No satisfecho, se lanza a profundidades teológicas insondables para nosotros, pobres pecadores, y publica algunos resultados de sus investigaciones: en el portal de Belén, de buey y mula nada de nada. Nasti de plasti. Y la estrella, una supernova. ¡Cágate, tú! El resto de figuras, sub judice. Parece ser que las fuertes presiones del catalanismo más acervado, amenazando con un cisma irrevocable y la creación de la Iglesia Catalana de la Butifarra, con el venerado Yoda-Pujol como cabeza visible (puestos a poner yayos gagá al frente, a los catalanes no nos gana nadie, dicen que comentó Mas), como decía, solo esas presiones han impedido que al caganer, símbolo donde los haya de la identidad nacional, lo hayan mandado a cagar, con perdón, con la mula, el buey y el canonge de la Seu.

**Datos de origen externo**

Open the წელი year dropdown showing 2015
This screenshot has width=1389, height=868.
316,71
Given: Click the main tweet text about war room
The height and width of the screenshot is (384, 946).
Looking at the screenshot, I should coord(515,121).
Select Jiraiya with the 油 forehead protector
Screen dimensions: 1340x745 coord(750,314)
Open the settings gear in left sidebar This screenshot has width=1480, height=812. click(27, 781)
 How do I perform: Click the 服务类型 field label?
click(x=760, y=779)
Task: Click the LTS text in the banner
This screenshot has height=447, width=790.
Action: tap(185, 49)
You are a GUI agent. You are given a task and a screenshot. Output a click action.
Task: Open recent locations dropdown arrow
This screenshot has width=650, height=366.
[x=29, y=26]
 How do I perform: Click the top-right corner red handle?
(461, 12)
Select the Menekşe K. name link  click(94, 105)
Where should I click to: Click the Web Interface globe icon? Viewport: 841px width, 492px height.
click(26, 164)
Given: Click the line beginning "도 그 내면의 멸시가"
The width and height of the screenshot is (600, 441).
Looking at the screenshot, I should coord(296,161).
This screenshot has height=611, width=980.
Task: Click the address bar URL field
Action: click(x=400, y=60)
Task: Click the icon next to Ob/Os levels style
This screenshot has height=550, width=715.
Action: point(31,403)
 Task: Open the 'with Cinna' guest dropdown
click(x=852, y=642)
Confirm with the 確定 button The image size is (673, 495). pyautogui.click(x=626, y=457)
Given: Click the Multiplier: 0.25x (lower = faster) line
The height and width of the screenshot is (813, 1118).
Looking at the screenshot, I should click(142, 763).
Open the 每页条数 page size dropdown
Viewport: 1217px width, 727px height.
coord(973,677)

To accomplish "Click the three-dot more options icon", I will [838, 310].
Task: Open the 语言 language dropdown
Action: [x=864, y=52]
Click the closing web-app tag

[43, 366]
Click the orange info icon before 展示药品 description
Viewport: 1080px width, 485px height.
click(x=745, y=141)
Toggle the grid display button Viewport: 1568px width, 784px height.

Y mientras tanto, con el Santo Padre absorto en tan trascendentes cavilaciones, la casa por barrer. Como ha resumido un cardenal, todo púrpura él: "Esto es un merder contra el sexto y el séptimo". No se refería al general Custer, precisamente. Para los que no están puestos en las tablas de la ley: que a sus eminencias se les va la mano. Hacia las piruletas de los querubines o hacía el cajón de la pasta. Que se han tomado muy en serio lo de dejad que los niños se acerquen a mi. Que puestos a repartir entre el César y el jefe, pues que se lo quedan ellos y todos tan contentos. Y, claro, el Equisuvepalito de eso no sabía nada. Porque él llegó al cargo sin conocer de intrigas, de escándalos, de la banca vaticana, de niños pasados por la piedra... Se acaba de desayunar, pobrecico mío, con lo mayor que está. Y se pira. Pero aprisa, coño, que parece que le hayan puesto la mirra en el ojete.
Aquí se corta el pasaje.